No doubt billions of dollars lavished on local and state governments through the federal "stimulus" program were wasted. No one with any knowledge of how bureaucrats do things can have reasonable doubt about that.
Unfortunately, West Virginia has become a sort of "poster state" for wasting "stimulus" money-and we probably deserve the unpleasant attention.
Last week the U.S. Commerce Department's inspector general released a report on the fiasco involving purchase of more than 1,100 computer network routers with "stimulus" money given to West Virginia. The routers, at $22,600 each, were vastly more complex than needed at many of the public facilities, such as schools and libraries, where they were sent.
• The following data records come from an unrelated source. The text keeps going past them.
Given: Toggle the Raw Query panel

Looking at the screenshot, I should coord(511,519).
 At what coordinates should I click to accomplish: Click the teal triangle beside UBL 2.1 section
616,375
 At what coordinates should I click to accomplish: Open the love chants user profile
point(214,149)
Once the press focused attention on the purchase, it was learned some of the routers, including those sent to State Police units, needed modifications to work with existing equipment. Some local officials hadn't even unpacked the routers for many months after they were received.
Yet state officials maintain the purchase was appropriate. A price break was obtained from the manufacturer, Cisco Corp., because of the bulk purchase. High-capacity routers were obtained to ensure good service in the future. The deal included warranties extended for an additional two years.
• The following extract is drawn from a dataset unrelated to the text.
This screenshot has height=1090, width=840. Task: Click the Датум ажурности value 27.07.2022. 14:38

All these arguments do not address the basic fact that, as the Commerce Department pointed out, adequate routers could have been obtained for substantially less than the state paid.
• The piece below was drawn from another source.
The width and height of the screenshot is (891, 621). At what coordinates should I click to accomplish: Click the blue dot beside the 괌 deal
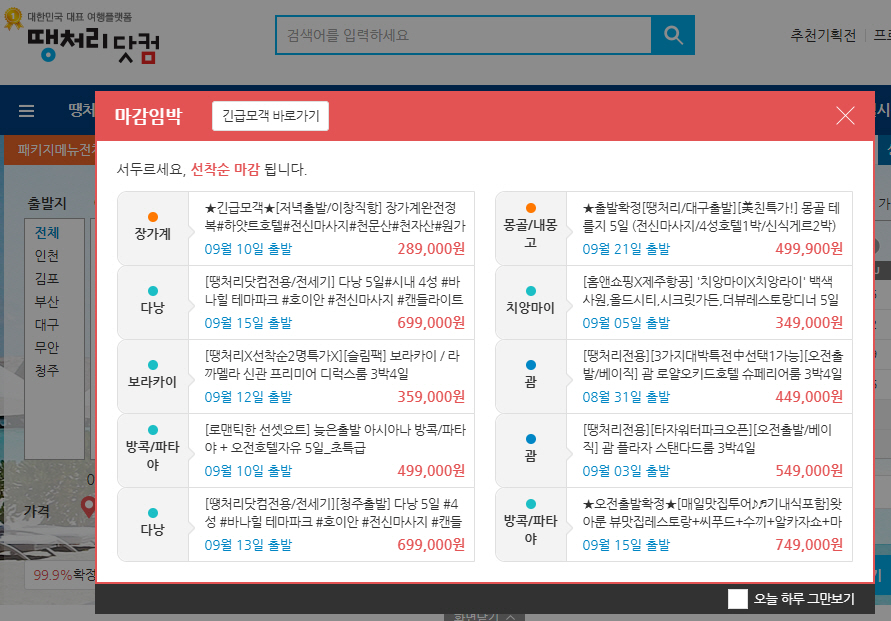point(527,362)
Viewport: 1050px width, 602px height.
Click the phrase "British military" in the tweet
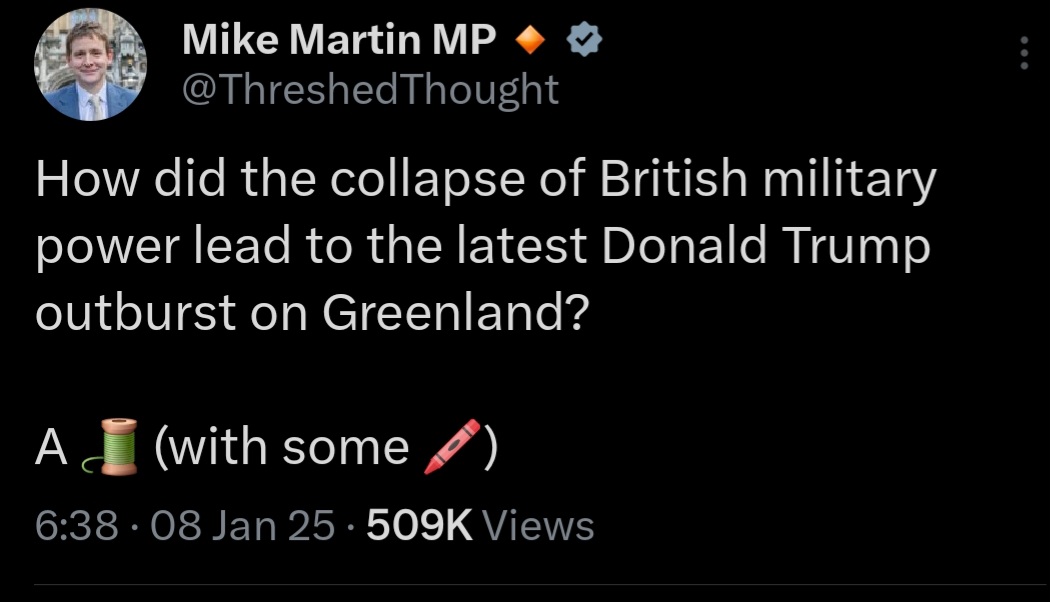point(767,181)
The federal investigation was launched at the request of members of Congress. No doubt they will use the probe of West Virginia misuse of "stimulus" funds to illustrate other complaints about the program.
What ought to disturb West Virginians more, however, is state government's continuing insistence the deal was wise use of taxpayers' money.
It was not-and failure to admit that does not inspire confidence in future decisions about state spending.